Um dia, essa quimera caiu ao chão e desfez-se em mil cacos. Vinha Francisco de Olhão para Faro, com um dia de trabalho nas obras a sujar-lhe a roupa e o corpo. Moído e satisfeito, ia para casa enquanto os camaradas corriam já para o café para se refrescarem com umas cervejas.

Nesse instante vê sair da escola primária uma figura familiar. O cabelo e a leveza que só via nos sonhos. Mas estava acordado! E em Faro! Francisco fica um pouco apreensivo ao pensar que Amélia o vai ver vestido como está. Analisa as botas de cor irreconhecível, cobertas de cimento e gastas pelo uso, as calças de ganga e a camisola imundas de suor. Pensa bem e decide que não se deve envergonhar com as marcas do seu trabalho, mesmo que não fosse assim que queria reencontrar Amélia. Fantasiou vários cenários, nunca este. Mas avança sorridente e confiante.
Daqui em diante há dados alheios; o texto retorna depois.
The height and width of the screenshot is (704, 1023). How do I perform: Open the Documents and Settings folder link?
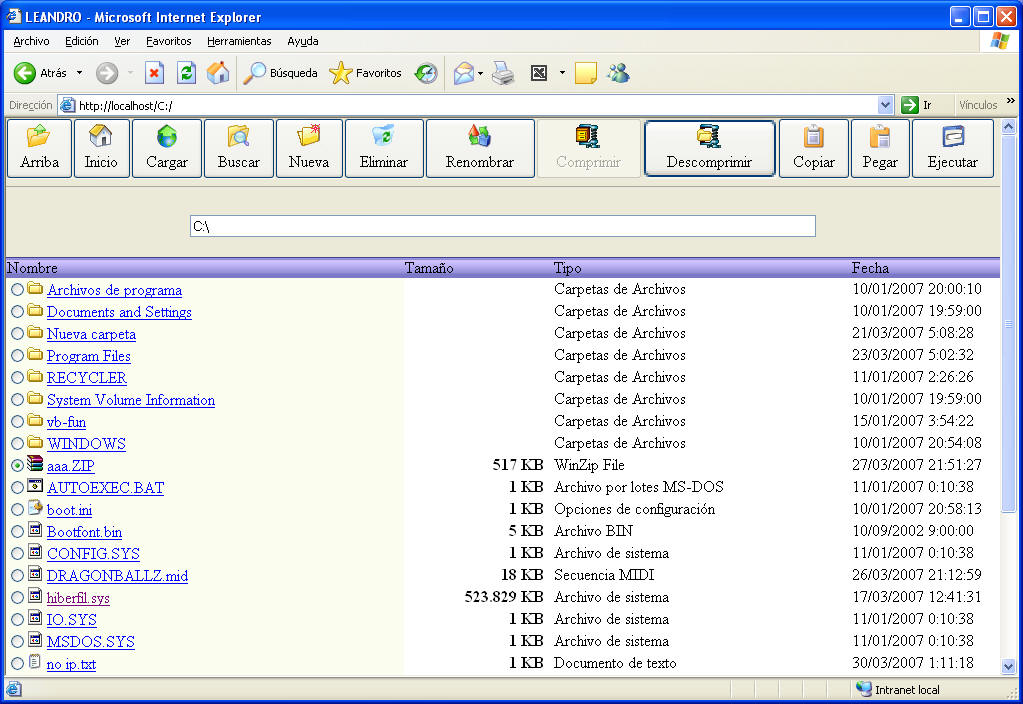point(119,312)
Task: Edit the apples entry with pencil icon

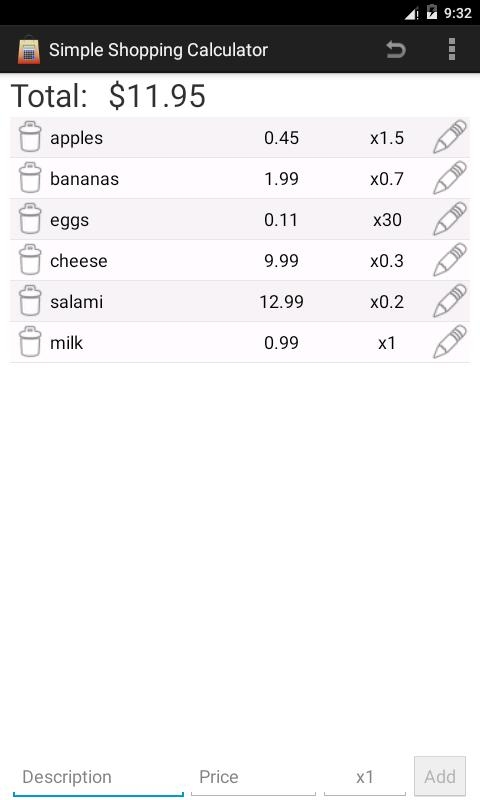Action: point(449,137)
Amélia parece vê-lo agora. Sorri e acena. Francisco sente o coração bater mais depressa, as entranhas revolvem-se. Comove-se e avança decidido. Um carro estacionado atrás de Francisco chama a atenção de Amélia. Segue-o com o olhar desde que arranca, se desloca alguns metros até ela e se imobiliza. A Francisco é óbvio agora o que se passa. Amélia abre a porta do carro, senta-se no lugar do passageiro e debruça-se no condutor beijando-o nos lábios.

O carro arranca e o olhar de Francisco cai no chão. O seu sorriso murcha. Vira costas e vai ter com os amigos ao café.